> _EXTRAIT_:
+--

BobsleighCommentaire – Ce sport qu'on adorait et qu'on ne voit presque plus
Le bob a bercé mon enfance sur la TSR, aux côtés du cyclo-cross ou du side-car, par exemple. Mais les «grands sports» ont mangé le temps d'antenne de ces disciplines mineures et c'est bien dommage.
- par
- Robin Carrel St-Moritz
Ce week-end et le prochain, il y a les Mondiaux de bob à deux et à quatre à St-Moritz (et aussi ceux de skeleton et de parabob). Il y a une trentaine d'années, j'aurais demandé du pop-corn à ma maman et j'aurais analysé chaque trajectoire depuis mon canapé, pesté quand un Letton ou un Allemand avait un meilleur temps et jubilé après une victoire suisse. En 2023, ce sport a quasiment disparu de nos antennes, se joue entre initiés et il faut être inventif pour voir une manche de Coupe du monde. Heureusement d’ailleurs que les chaînes germaniques sont là.
Les championnats du monde grisons retrouveront un peu de temps d'antenne sur la RTS ce week-end et c'est tant mieux. Parce que voir des types descendre à 135 km/h dans une long tunnel de glace naturelle, c'est quand même bien barré. Je suis allé voir les lugeurs ces derniers jours et c'est juste complètement fou. Le bob était un sport de tradition par chez nous, mais il a cédé la vedette à la course à l'audimat que notre chaîne romande vit comme tout le monde.
Gloire à un St-Gall – Lucerne au foot, tapis rouge pour une défaite de Stan Wawrinka au tennis, larmes après que la RTS n'a plus les droits pour un Ambri – Rappi et tant pis pour ceux qui risquent leur vie. C’est pareil sur nos sites et c'est le jeu ma pauvre Lucette, mais c'est vraiment un crève-cœur pour les derniers gladiateurs des pistes de bob et tant d'autres disciplines dont les droits TV se montent environ à 0 franc et 0 centime. Seules les chaînes 100% sport continuent à diffuser ces sports de niche et le biathlon l'a bien compris. Grâce à quelques bons résultats de la part de certains douaniers français, les biathlètes tricolores ont une exposition incroyable, pour un sport qui ne concerne finalement que 680 licenciés dans tout l'Hexagone.

+--

> _MATÉRIEL FOURNI_:
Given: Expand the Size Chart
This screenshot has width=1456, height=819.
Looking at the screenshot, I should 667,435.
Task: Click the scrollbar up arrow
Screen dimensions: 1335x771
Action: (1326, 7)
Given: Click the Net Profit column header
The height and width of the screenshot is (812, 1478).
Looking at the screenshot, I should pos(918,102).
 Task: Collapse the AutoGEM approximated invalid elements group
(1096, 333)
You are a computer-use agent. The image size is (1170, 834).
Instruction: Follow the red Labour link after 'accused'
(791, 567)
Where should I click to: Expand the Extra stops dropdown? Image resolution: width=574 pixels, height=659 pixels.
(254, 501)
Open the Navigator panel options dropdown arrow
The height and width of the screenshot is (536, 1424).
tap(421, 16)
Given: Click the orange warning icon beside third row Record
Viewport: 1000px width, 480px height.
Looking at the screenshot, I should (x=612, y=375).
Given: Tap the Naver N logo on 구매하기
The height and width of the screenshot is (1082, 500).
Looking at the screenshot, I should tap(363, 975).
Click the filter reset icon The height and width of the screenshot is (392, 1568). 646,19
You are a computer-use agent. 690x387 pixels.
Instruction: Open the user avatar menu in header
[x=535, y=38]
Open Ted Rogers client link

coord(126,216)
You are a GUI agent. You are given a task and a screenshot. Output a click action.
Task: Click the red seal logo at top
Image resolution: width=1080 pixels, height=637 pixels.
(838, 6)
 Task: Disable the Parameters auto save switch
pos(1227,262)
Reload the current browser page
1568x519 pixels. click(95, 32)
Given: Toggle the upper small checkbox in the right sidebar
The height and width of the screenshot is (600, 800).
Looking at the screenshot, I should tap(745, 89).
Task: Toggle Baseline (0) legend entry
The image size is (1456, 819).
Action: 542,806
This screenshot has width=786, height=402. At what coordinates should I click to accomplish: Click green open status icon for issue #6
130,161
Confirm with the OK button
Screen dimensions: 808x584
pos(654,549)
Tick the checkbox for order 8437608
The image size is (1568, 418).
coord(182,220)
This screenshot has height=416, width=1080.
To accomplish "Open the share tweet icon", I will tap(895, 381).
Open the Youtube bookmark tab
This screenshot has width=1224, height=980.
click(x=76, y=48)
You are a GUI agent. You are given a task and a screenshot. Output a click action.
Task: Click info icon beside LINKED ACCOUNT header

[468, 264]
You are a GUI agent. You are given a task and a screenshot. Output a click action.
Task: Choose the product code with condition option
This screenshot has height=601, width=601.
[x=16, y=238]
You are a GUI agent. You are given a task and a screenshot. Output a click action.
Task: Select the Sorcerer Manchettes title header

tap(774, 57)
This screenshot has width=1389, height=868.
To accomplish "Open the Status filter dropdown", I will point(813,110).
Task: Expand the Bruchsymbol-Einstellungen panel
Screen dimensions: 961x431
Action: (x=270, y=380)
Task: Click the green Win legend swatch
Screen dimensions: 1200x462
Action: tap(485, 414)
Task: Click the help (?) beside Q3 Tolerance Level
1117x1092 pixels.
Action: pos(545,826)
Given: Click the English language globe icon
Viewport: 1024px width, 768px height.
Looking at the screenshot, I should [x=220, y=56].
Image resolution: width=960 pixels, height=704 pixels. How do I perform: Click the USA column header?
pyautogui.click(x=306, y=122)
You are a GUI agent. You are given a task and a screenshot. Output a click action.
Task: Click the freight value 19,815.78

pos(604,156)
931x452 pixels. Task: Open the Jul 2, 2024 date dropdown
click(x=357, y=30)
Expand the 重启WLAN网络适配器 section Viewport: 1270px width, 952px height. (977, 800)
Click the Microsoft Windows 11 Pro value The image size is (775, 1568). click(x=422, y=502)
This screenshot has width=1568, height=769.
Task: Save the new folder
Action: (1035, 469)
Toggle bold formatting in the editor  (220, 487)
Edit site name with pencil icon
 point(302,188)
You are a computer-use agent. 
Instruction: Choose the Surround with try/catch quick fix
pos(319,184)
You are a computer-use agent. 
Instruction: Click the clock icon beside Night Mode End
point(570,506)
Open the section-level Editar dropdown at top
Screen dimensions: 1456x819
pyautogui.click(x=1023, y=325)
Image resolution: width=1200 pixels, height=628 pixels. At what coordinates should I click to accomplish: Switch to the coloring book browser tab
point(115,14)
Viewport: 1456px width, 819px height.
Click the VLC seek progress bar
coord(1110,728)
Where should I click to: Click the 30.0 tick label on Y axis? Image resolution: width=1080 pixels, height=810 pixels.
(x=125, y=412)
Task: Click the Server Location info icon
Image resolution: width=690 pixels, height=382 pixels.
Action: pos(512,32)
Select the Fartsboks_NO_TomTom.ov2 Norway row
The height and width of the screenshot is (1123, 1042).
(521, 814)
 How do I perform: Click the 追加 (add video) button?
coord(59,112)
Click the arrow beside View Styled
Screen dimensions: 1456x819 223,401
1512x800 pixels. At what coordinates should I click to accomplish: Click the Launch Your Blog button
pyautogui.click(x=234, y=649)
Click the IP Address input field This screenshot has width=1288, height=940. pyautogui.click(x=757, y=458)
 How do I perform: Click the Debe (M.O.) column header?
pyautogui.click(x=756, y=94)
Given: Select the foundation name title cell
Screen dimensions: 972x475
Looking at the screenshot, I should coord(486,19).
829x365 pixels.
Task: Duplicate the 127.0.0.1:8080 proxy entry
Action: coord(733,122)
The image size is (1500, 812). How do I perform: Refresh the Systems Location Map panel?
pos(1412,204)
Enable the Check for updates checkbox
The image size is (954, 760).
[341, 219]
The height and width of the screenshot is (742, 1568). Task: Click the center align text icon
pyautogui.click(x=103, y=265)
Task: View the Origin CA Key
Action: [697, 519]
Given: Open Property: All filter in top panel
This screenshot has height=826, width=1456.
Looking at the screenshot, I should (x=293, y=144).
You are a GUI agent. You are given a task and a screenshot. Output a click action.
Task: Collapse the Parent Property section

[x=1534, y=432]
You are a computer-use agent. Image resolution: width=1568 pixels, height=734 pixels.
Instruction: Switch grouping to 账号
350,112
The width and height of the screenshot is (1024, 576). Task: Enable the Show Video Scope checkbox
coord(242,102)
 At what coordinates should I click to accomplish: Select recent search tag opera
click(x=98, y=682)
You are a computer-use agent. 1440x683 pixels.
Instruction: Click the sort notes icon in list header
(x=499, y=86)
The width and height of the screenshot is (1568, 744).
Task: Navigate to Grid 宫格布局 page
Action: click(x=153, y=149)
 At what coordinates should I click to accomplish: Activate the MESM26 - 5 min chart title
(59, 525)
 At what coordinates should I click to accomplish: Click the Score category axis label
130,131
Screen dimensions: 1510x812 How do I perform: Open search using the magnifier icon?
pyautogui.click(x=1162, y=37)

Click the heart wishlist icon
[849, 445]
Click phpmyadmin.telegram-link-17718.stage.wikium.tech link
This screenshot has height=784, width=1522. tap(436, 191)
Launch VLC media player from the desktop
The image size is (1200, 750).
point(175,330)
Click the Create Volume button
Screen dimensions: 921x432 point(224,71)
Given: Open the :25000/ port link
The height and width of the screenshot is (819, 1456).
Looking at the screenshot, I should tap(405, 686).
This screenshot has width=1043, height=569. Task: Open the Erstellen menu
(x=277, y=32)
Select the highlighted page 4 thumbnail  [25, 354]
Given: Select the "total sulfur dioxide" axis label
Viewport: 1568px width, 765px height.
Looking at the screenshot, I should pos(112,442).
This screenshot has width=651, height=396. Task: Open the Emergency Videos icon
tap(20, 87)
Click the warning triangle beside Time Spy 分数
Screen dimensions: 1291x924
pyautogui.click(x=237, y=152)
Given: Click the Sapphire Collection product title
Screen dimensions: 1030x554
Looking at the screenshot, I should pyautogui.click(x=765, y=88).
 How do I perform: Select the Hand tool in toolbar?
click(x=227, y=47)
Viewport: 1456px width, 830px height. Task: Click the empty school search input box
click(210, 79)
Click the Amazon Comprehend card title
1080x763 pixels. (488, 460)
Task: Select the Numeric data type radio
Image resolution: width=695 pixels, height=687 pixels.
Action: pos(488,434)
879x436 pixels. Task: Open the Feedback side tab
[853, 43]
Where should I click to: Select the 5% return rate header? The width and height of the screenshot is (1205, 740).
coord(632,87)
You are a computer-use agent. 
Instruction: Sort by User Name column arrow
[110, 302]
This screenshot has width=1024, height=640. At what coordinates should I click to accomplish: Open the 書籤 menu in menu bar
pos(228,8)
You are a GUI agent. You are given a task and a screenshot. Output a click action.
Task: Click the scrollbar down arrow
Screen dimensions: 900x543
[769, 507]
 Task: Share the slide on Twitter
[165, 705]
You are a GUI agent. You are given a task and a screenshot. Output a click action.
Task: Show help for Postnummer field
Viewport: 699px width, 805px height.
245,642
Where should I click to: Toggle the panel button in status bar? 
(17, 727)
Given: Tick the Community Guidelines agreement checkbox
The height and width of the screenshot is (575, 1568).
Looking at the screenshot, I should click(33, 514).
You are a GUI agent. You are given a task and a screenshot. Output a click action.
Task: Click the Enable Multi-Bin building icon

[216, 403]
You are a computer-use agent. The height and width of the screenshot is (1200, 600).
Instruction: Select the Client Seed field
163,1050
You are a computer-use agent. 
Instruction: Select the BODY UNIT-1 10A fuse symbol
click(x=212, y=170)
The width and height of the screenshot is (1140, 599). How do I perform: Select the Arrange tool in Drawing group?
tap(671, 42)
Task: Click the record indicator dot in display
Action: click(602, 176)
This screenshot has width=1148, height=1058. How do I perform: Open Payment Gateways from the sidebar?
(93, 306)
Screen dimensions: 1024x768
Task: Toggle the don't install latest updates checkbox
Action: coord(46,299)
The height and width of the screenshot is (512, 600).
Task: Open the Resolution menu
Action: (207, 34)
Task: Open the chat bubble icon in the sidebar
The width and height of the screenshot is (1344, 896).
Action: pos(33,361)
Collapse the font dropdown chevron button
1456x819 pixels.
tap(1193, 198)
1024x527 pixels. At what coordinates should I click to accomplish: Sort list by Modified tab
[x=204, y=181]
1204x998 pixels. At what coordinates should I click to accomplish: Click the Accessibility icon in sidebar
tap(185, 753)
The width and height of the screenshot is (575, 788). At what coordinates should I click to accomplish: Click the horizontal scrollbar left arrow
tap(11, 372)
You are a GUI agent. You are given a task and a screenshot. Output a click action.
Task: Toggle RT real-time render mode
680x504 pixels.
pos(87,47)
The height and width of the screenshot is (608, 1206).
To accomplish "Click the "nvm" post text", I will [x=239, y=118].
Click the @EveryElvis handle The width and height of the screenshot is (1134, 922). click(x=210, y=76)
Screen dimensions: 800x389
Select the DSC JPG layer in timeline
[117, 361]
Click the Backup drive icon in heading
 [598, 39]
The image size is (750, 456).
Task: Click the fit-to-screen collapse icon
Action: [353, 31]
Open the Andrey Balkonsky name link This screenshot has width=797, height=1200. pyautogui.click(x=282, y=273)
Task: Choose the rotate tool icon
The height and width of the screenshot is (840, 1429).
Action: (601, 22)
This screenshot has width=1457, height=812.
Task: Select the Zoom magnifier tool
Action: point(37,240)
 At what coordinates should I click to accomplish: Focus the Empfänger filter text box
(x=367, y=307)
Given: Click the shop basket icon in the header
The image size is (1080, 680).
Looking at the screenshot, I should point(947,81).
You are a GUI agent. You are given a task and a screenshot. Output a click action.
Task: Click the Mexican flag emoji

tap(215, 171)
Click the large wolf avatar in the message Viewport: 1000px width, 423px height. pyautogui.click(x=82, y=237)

+--

> _CONSIGNES_:
1. Répondez aux questions suivantes d'après le commentaire sur le bobsleigh :
(a) Dans quelle ville se disputent les Mondiaux de bob à deux et à quatre ?
(b) À quelle vitesse les bobeurs descendent-ils dans le tunnel de glace ?
(c) Combien de licenciés le biathlon compte-t-il dans tout l'Hexagone ?
2. Poursuivez le commentaire sur le bobsleigh à partir de sa dernière phrase.

> _RÉPONSES PAR TÂCHE_:
1.
(a) À St-Moritz.
(b) À 135 km/h.
(c) 680 licenciés.

2.
«Le bob a clairement perdu de sa superbe chez nous», confirme Grégory Quin, diplômé en sciences du sport, en histoire et en sciences de l'éducation, ainsi que maître d'enseignement et de recherche au sein de l'Institut des sciences du sport de l'Université de Lausanne, qui sera lui aussi de la fête ce week-end, au bord de la piste dans les Grisons. «On entend souvent Massimo Lorenzi (ndlr: rédacteur en chef responsable des rédactions TV, radio et web des sports de la RTS) dire qu'il y a de la diversité sur ses antennes. Mais en fait, on voit qu'il y a une claire domination du foot, du hockey et même du tennis, même si ce dernier n'était pas historiquement installé. Il y a bien plus de profit à faire avec ces disciplines.»
Les sports d'hiver, eux, ont été contraints de s'incliner face au Dieu ski alpin. «Quelques exceptions ont confirmé la règle, comme Simon Ammann ou Laurence Rochat, mais l'exposition des sports nordiques est famélique chez nous», continue Quin. Ce dernier identifie aussi un autre problème: le manque de soutien public au sport: «En Suisse, sans le privé, certaines disciplines ne tiendraient pas. En France, par exemple, un biathlète sera douanier alors qu'il n'a jamais mis un uniforme de sa vie. Il n'y a pas de secret. Comme ça, tu peux t'entraîner tous les jours. Ces disciplines sont des sports de niche que les diffuseurs utilisent pour boucher des trous dans leur grille. Et à choix, en Suisse, on mettra toujours du ski alpin avant les autres.»
Le bobsleigh n'échappe pas à la règle et le manque (logique?) de suivi médiatique qui a sanctionné les résultats moins clinquants des équipages suisses a fait mal à la popularité de ce sport. «La pratique a également tendance à décliner», enchaîne Quin. Il n'y a guère plus qu'à St-Moritz en Suisse - à part une piste couverte pour les touristes à Schongau, dans le canton de Lucerne... - qu'on peut y courir et «la disponibilité des infrastructures s'ajoutent au problème. En prime, il faut une licence (comme un permis de conduire) pour avoir le droit de piloter un bob. Il n'y a jamais eu 20'000 pratiquants, sans doute entre 100 et 500 à une époque. Aujourd'hui, on est plutôt au niveau d'une vingtaine…»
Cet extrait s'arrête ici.